#### Work required:
Could you reproduce all of the entries below without a single change?

#### Task data:
##########

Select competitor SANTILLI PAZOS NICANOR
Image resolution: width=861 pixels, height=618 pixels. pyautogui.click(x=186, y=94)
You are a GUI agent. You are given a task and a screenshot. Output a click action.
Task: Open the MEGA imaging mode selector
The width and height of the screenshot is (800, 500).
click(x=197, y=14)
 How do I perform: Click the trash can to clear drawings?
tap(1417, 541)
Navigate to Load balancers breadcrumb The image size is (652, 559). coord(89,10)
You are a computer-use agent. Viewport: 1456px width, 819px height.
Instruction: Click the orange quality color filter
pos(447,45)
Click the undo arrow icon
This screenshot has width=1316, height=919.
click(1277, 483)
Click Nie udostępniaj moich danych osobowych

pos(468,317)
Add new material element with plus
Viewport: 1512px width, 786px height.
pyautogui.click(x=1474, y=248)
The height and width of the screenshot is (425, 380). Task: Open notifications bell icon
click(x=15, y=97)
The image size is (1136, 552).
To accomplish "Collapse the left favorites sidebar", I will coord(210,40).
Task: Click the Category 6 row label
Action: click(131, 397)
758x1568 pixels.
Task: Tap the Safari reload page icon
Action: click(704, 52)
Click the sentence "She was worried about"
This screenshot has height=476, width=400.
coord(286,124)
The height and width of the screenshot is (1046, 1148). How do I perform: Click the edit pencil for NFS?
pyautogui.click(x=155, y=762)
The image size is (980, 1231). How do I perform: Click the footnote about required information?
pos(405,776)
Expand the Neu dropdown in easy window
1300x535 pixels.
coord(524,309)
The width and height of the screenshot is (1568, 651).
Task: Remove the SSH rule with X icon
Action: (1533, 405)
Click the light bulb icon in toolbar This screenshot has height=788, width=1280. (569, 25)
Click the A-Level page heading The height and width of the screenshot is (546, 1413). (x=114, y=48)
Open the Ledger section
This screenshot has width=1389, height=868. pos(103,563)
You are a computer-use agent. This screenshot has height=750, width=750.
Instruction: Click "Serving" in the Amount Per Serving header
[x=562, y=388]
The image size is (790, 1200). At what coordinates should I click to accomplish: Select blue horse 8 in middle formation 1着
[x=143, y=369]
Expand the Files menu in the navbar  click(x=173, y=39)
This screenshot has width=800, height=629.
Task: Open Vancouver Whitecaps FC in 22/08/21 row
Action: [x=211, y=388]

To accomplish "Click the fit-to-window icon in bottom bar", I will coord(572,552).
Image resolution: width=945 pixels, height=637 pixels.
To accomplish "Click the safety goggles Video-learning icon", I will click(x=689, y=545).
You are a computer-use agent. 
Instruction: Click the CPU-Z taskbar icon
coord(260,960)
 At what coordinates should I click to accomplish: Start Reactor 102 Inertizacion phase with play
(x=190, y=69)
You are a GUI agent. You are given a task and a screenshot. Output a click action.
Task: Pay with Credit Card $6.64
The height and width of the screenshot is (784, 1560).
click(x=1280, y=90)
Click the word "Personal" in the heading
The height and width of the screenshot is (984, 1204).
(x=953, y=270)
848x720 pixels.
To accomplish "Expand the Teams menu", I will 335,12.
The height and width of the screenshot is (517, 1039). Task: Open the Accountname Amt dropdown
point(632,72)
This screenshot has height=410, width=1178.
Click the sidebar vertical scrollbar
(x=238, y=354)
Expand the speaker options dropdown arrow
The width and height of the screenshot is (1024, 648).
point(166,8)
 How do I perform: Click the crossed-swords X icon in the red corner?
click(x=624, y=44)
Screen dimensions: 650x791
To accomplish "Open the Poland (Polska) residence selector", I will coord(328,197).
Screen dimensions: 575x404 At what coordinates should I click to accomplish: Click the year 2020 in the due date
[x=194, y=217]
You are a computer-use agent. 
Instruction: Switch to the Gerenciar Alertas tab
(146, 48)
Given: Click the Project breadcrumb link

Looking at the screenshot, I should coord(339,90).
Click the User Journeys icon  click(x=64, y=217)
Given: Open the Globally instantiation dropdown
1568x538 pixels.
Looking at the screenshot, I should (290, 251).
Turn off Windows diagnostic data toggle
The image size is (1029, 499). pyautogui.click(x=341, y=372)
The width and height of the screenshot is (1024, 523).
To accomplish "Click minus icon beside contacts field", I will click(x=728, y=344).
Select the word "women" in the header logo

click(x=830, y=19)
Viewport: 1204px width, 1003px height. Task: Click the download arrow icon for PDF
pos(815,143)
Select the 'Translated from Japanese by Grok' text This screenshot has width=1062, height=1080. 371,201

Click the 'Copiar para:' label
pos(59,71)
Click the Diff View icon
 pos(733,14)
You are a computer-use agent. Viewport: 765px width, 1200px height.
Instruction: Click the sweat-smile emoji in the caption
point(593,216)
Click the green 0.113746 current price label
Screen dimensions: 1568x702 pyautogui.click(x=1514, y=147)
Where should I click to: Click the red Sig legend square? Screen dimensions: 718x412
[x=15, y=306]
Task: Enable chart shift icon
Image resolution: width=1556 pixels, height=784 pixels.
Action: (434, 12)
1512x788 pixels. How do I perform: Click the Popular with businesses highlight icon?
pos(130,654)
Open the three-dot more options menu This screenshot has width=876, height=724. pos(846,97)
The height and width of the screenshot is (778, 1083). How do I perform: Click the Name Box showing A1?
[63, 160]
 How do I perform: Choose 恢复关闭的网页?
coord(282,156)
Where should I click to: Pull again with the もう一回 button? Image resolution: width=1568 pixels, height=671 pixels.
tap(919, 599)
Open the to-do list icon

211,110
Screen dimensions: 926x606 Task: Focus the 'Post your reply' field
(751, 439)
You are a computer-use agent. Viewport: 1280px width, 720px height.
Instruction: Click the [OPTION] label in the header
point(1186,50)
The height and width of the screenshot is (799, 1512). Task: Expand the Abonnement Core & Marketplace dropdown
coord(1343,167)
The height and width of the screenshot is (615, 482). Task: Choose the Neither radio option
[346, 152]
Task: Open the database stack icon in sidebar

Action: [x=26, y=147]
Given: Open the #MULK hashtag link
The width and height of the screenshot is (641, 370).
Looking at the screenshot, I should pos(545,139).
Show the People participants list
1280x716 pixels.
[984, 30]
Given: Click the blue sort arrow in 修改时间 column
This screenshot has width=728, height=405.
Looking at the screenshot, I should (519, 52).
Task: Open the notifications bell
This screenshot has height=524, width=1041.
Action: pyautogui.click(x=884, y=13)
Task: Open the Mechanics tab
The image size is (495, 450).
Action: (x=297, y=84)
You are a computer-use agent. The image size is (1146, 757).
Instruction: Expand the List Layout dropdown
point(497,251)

##########

#### Task output:
Select competitor SANTILLI PAZOS NICANOR
Image resolution: width=861 pixels, height=618 pixels. pyautogui.click(x=186, y=94)
You are a GUI agent. You are given a task and a screenshot. Output a click action.
Task: Open the MEGA imaging mode selector
The width and height of the screenshot is (800, 500).
click(x=197, y=14)
 How do I perform: Click the trash can to clear drawings?
tap(1417, 541)
Navigate to Load balancers breadcrumb The image size is (652, 559). coord(89,10)
You are a computer-use agent. Viewport: 1456px width, 819px height.
Instruction: Click the orange quality color filter
pos(447,45)
Click the undo arrow icon
This screenshot has width=1316, height=919.
click(1277, 483)
Click Nie udostępniaj moich danych osobowych

pos(468,317)
Add new material element with plus
Viewport: 1512px width, 786px height.
pyautogui.click(x=1474, y=248)
The height and width of the screenshot is (425, 380). Task: Open notifications bell icon
click(x=15, y=97)
The image size is (1136, 552).
To accomplish "Collapse the left favorites sidebar", I will coord(210,40).
Task: Click the Category 6 row label
Action: click(131, 397)
758x1568 pixels.
Task: Tap the Safari reload page icon
Action: click(704, 52)
Click the sentence "She was worried about"
This screenshot has height=476, width=400.
coord(286,124)
The height and width of the screenshot is (1046, 1148). How do I perform: Click the edit pencil for NFS?
pyautogui.click(x=155, y=762)
The image size is (980, 1231). How do I perform: Click the footnote about required information?
pos(405,776)
Expand the Neu dropdown in easy window
1300x535 pixels.
coord(524,309)
The width and height of the screenshot is (1568, 651).
Task: Remove the SSH rule with X icon
Action: (1533, 405)
Click the light bulb icon in toolbar This screenshot has height=788, width=1280. (569, 25)
Click the A-Level page heading The height and width of the screenshot is (546, 1413). (x=114, y=48)
Open the Ledger section
This screenshot has width=1389, height=868. pos(103,563)
You are a computer-use agent. This screenshot has height=750, width=750.
Instruction: Click "Serving" in the Amount Per Serving header
[x=562, y=388]
The image size is (790, 1200). At what coordinates should I click to accomplish: Select blue horse 8 in middle formation 1着
[x=143, y=369]
Expand the Files menu in the navbar  click(x=173, y=39)
This screenshot has width=800, height=629.
Task: Open Vancouver Whitecaps FC in 22/08/21 row
Action: [x=211, y=388]

To accomplish "Click the fit-to-window icon in bottom bar", I will coord(572,552).
Image resolution: width=945 pixels, height=637 pixels.
To accomplish "Click the safety goggles Video-learning icon", I will click(x=689, y=545).
You are a computer-use agent. 
Instruction: Click the CPU-Z taskbar icon
coord(260,960)
 At what coordinates should I click to accomplish: Start Reactor 102 Inertizacion phase with play
(x=190, y=69)
You are a GUI agent. You are given a task and a screenshot. Output a click action.
Task: Pay with Credit Card $6.64
The height and width of the screenshot is (784, 1560).
click(x=1280, y=90)
Click the word "Personal" in the heading
The height and width of the screenshot is (984, 1204).
(x=953, y=270)
848x720 pixels.
To accomplish "Expand the Teams menu", I will 335,12.
The height and width of the screenshot is (517, 1039). Task: Open the Accountname Amt dropdown
point(632,72)
This screenshot has height=410, width=1178.
Click the sidebar vertical scrollbar
(x=238, y=354)
Expand the speaker options dropdown arrow
The width and height of the screenshot is (1024, 648).
point(166,8)
 How do I perform: Click the crossed-swords X icon in the red corner?
click(x=624, y=44)
Screen dimensions: 650x791
To accomplish "Open the Poland (Polska) residence selector", I will coord(328,197).
Screen dimensions: 575x404 At what coordinates should I click to accomplish: Click the year 2020 in the due date
[x=194, y=217]
You are a computer-use agent. 
Instruction: Switch to the Gerenciar Alertas tab
(146, 48)
Given: Click the Project breadcrumb link

Looking at the screenshot, I should coord(339,90).
Click the User Journeys icon  click(x=64, y=217)
Given: Open the Globally instantiation dropdown
1568x538 pixels.
Looking at the screenshot, I should (290, 251).
Turn off Windows diagnostic data toggle
The image size is (1029, 499). pyautogui.click(x=341, y=372)
The width and height of the screenshot is (1024, 523).
To accomplish "Click minus icon beside contacts field", I will click(x=728, y=344).
Select the word "women" in the header logo

click(x=830, y=19)
Viewport: 1204px width, 1003px height. Task: Click the download arrow icon for PDF
pos(815,143)
Select the 'Translated from Japanese by Grok' text This screenshot has width=1062, height=1080. 371,201

Click the 'Copiar para:' label
pos(59,71)
Click the Diff View icon
 pos(733,14)
You are a computer-use agent. Viewport: 765px width, 1200px height.
Instruction: Click the sweat-smile emoji in the caption
point(593,216)
Click the green 0.113746 current price label
Screen dimensions: 1568x702 pyautogui.click(x=1514, y=147)
Where should I click to: Click the red Sig legend square? Screen dimensions: 718x412
[x=15, y=306]
Task: Enable chart shift icon
Image resolution: width=1556 pixels, height=784 pixels.
Action: (434, 12)
1512x788 pixels. How do I perform: Click the Popular with businesses highlight icon?
pos(130,654)
Open the three-dot more options menu This screenshot has width=876, height=724. pos(846,97)
The height and width of the screenshot is (778, 1083). How do I perform: Click the Name Box showing A1?
[63, 160]
 How do I perform: Choose 恢复关闭的网页?
coord(282,156)
Where should I click to: Pull again with the もう一回 button? Image resolution: width=1568 pixels, height=671 pixels.
tap(919, 599)
Open the to-do list icon

211,110
Screen dimensions: 926x606 Task: Focus the 'Post your reply' field
(751, 439)
You are a computer-use agent. Viewport: 1280px width, 720px height.
Instruction: Click the [OPTION] label in the header
point(1186,50)
The height and width of the screenshot is (799, 1512). Task: Expand the Abonnement Core & Marketplace dropdown
coord(1343,167)
The height and width of the screenshot is (615, 482). Task: Choose the Neither radio option
[346, 152]
Task: Open the database stack icon in sidebar

Action: [x=26, y=147]
Given: Open the #MULK hashtag link
The width and height of the screenshot is (641, 370).
Looking at the screenshot, I should pos(545,139).
Show the People participants list
1280x716 pixels.
[984, 30]
Given: Click the blue sort arrow in 修改时间 column
This screenshot has width=728, height=405.
Looking at the screenshot, I should (519, 52).
Task: Open the notifications bell
This screenshot has height=524, width=1041.
Action: pyautogui.click(x=884, y=13)
Task: Open the Mechanics tab
The image size is (495, 450).
Action: (x=297, y=84)
You are a computer-use agent. The image size is (1146, 757).
Instruction: Expand the List Layout dropdown
point(497,251)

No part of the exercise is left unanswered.